Dataset entries:
╔══

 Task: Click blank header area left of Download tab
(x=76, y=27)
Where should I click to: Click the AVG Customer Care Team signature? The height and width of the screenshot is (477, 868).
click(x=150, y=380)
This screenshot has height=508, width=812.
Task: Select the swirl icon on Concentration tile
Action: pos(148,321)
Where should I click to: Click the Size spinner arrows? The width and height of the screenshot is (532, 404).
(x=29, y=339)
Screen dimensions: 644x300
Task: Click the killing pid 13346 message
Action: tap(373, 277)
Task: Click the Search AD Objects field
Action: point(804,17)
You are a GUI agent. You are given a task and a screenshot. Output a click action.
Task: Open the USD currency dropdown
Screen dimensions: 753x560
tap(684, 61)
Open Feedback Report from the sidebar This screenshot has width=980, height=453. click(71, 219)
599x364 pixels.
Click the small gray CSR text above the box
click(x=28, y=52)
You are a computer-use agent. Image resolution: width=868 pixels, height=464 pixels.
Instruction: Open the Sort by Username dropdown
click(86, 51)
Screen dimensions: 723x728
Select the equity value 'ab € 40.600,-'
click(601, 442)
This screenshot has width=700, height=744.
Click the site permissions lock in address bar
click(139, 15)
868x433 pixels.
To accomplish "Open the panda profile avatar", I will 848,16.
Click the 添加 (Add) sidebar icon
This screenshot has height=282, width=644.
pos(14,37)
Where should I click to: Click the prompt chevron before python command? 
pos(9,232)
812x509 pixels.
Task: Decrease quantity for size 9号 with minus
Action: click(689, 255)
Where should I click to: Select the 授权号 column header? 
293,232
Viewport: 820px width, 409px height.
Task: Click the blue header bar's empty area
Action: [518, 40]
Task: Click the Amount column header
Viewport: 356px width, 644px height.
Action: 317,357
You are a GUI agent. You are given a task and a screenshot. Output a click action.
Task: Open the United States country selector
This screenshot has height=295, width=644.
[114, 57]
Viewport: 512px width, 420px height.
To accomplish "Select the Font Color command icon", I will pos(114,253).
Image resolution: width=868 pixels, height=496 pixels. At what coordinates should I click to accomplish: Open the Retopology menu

╚══

Repeat, word for word, all the lines above.

> **EXERCISE ANSWER**
 Task: Click blank header area left of Download tab
(x=76, y=27)
Where should I click to: Click the AVG Customer Care Team signature? The height and width of the screenshot is (477, 868).
click(x=150, y=380)
This screenshot has height=508, width=812.
Task: Select the swirl icon on Concentration tile
Action: pos(148,321)
Where should I click to: Click the Size spinner arrows? The width and height of the screenshot is (532, 404).
(x=29, y=339)
Screen dimensions: 644x300
Task: Click the killing pid 13346 message
Action: tap(373, 277)
Task: Click the Search AD Objects field
Action: point(804,17)
You are a GUI agent. You are given a task and a screenshot. Output a click action.
Task: Open the USD currency dropdown
Screen dimensions: 753x560
tap(684, 61)
Open Feedback Report from the sidebar This screenshot has width=980, height=453. click(71, 219)
599x364 pixels.
Click the small gray CSR text above the box
click(x=28, y=52)
You are a computer-use agent. Image resolution: width=868 pixels, height=464 pixels.
Instruction: Open the Sort by Username dropdown
click(86, 51)
Screen dimensions: 723x728
Select the equity value 'ab € 40.600,-'
click(601, 442)
This screenshot has width=700, height=744.
Click the site permissions lock in address bar
click(139, 15)
868x433 pixels.
To accomplish "Open the panda profile avatar", I will 848,16.
Click the 添加 (Add) sidebar icon
This screenshot has height=282, width=644.
pos(14,37)
Where should I click to: Click the prompt chevron before python command? 
pos(9,232)
812x509 pixels.
Task: Decrease quantity for size 9号 with minus
Action: click(689, 255)
Where should I click to: Select the 授权号 column header? 
293,232
Viewport: 820px width, 409px height.
Task: Click the blue header bar's empty area
Action: [518, 40]
Task: Click the Amount column header
Viewport: 356px width, 644px height.
Action: 317,357
You are a GUI agent. You are given a task and a screenshot. Output a click action.
Task: Open the United States country selector
This screenshot has height=295, width=644.
[114, 57]
Viewport: 512px width, 420px height.
To accomplish "Select the Font Color command icon", I will pos(114,253).
Image resolution: width=868 pixels, height=496 pixels. At what coordinates should I click to accomplish: Open the Retopology menu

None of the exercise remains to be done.